The darn thing was TOO FAST. I tried working down a marsh shoreline and every time I turned on the trolling motor, I would buzz past the better fishing cuts and drains. I actually considered drilling holes in the prop to slow its force down. 

Buy what you need, which can be different for each of us... depending on where and how you use your trolling motor. Bigger is not always better.


----------



## Carbut (Aug 14, 2018)

I had the 30lb minn kota on my 16' tracker and it worked fine. Never a problem even in the wind.

All the best:


----------



## CRS (Aug 14, 2018)

Of all the comments here what stands out the best is that there is no general answer. The size of the lake or river, the type of fishing you do, regulations controlling the type and size of the motors, the style and weight of the boat loaded for fishing. All this must be considered before any motor size can be discussed or criticized. The lakes I fish on are small by many standards 80sq-100sq miles. I mostly troll for White perch, electric only motors and signed affidavit not to place the boat in any other bodies of water, I have a 1448 Tracker Grizzly. I have 3 80lb thrust motors, 2 Minn Kota Traxxis on the back and an Ulterra on the front. 6 120 amp hour AGM batteries 2 for each motor. The reason for this set up is to be able to get to the extremes of the lake and BACK without the fear of a motor failure. If I lose a motor due to some malfunction any one of the motors by itself will get me back to the ramp. The Ulterra allows me to program a trolling route and will keep a constant speed regardless of the wind in most cases.
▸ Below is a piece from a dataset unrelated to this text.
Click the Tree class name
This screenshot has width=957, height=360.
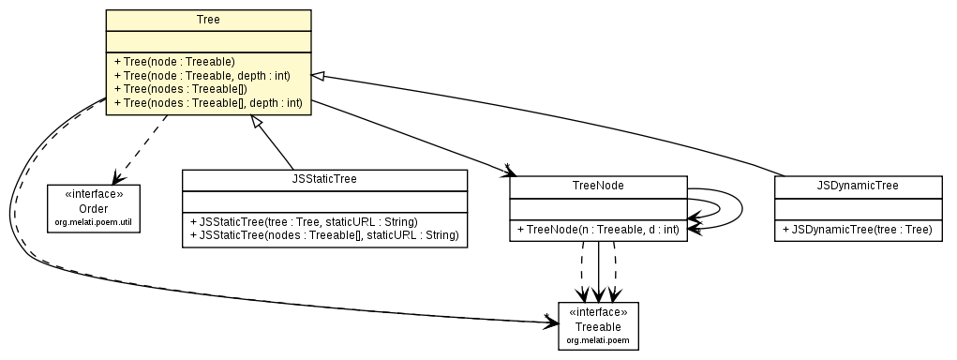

The Traxxiss running at 50% on still water get 3mph and give me 2 hours of run time without depleting the batteries past 50%. I use the Ulterra to steer with while traveling just turn it on long enough to make course corrections. This set up works perfectly for me and was within my budget. The improvements I will make when money allows is to replace the Traxxis with a pair of Torqeedo electric outboards and Lithium Ion batteries.


----------



## richg99 (Aug 14, 2018)

CRS...nice, informative post. 

I've never had any experience on Electric Only lakes. Where (what State(s)) are they? Neither Texas nor Tennessee has any, to my knowledge for which I am very happy!
rich


----------



## CRS (Oct 2, 2018)

richg99 said:


> CRS...nice, informative post.
> 
> I've never had any experience on Electric Only lakes. Where (what State(s)) are they? Neither Texas nor Tennessee has any, to my knowledge for which I am very happy!
> rich


sorry about the delay in responding,
The lakes I fish in are in Maryland and Pennsylvania. Pretty Boy reservoir in Baltimore County Maryland and Little Pine Creek Park in Lycoming county PA.


----------



## eshaw (Oct 2, 2018)

I think wind and current are the biggest considerations to take into account in conjunction with the size a type of hull you use. I use a 16 foot flat bottom and she's a heavy weight. I wouldn't consider anything less than an 80 on it. If it's dead calm I just run it on lower settings. If I were you I'd go to some of the local ramps and marinas and talk to people with similar boats and see what they're using and get their opinions on there setups and take them with a grain of salt. People don't like to talk about the mistakes they've made. You should be able to see a common theme among them as far as size goes.


----------